Figure 4 shows the latest U.S. Drought Monitor map of conditions through 8 a.m. Central Daylight Savings Time on July 5 and partially reflects the cumulative moisture received last week across the state. Additional improvements are likely when this week’s map is released Thursday morning for conditions through the morning of July 12. However, with widespread 98°F to 105°F high temperatures forecast this week for western Nebraska and low precipitation probabilities, crop ratings are expected to decline and drought coverage expand when next week’s updates are issued.

July 5 drought map
Figure 4.Normal drought conditions as of July 5, 2022. (Source: National Drought Mitigation Center)

Weather Outlook

When last week’s weekly agricultural weather report was issued, the GFS model was indicating that the Central Plains would be dominated by upper atmospheric ridging with little to no precipitation indicated July 14-22. The GFS model run issued the morning of July 12 still has a hot forecast in place, but now includes some weak precipitation chances over the next 10 days. The most plausible explanation for this slight uptick in moisture chances is due to the forecasted position of the upper air ridge to our south and how far north it will extend over the next two weeks.
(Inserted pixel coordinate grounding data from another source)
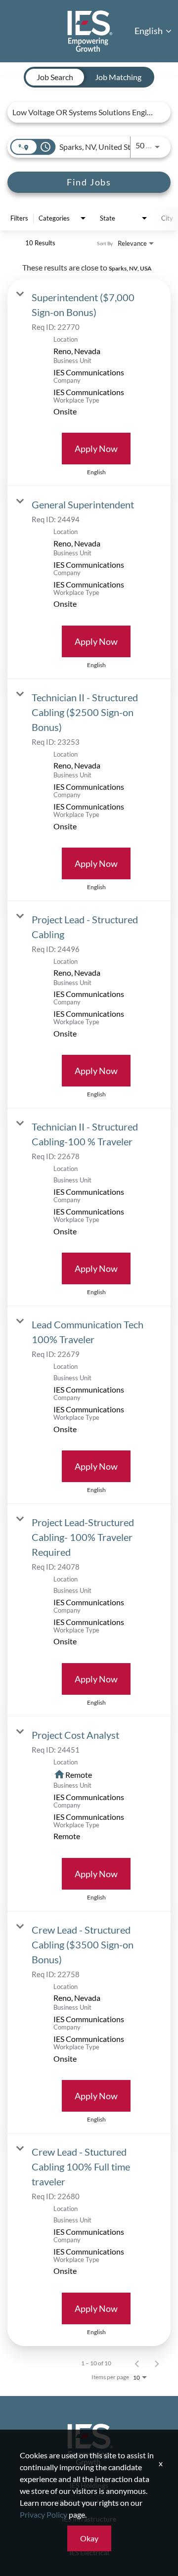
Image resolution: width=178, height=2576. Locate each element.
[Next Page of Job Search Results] (157, 2363)
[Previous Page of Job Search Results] (137, 2363)
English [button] (149, 30)
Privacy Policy (43, 2514)
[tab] (55, 77)
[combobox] (84, 112)
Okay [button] (89, 2538)
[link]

The GFS indicates the southern Plains upper air ridge will build northward into the central and northern Plains July 12-16, then be pushed south and westward July 17-21 in response to an upper air trough moving across the northern Plains. This upper air ridge is then forecast to build north and east from the southern Great Basin July 23-27 before another trough begins to move across the northern Plains July 28 and pushes the northern periphery of the ridge southward. Under this scenario, the GFS model indicates widespread 90s east to low 100s west July 12-16, cooling into the upper 80s east to upper 90s west July 17-21. High temperatures are then forecast to warm back into the 90s east to low 100s west July 22-27, before cooling back into the upper 80s east to the middle 90s west on July 28 (end of the GFS model period).

Although the GFS model has increased moisture chances during the next 10 days compared to last week, there is no signal currently for widespread moisture. All of the precipitation chances shown by the GFS models occur during the late evening and overnight hours. The following dates indicate the when the GFS hints at possible precipitation development during the evening hours, which would continue into the following morning:

  • July 12 — Southern Panhandle – southwest Nebraska
  • July 13 — South-central Nebraska
  • July 14 — Eastern half of Nebraska
  • July 16 — Northwest half of Nebraska
  • July 18 — North-central and northeast Nebraska
  • July 19 — Eastern half of Nebraska
  • July 20 — Central third of Nebraska

The GFS model then indicates that the next precipitation opportunity would occur July 27-28 across the western third of the state.

Even with the GFS model increasing precipitation chances over the next 10 days, the cumulative precipitation forecast from all of these events remains below 0.25 inches. Unless these events can be aided by the development of the low-level jet transporting Gulf of Mexico moisture northward during the overnight hours, these low probability events will not offset high water use demand by warm-season crops currently entering their reproductive phase. Crops, pastures and soil moisture are likely to deteriorate in non-irrigated areas over the next two weeks. If high temperatures consistently breach the middle 90s, this expected deterioration will likely be swift across areas that currently lack adequate soil moisture.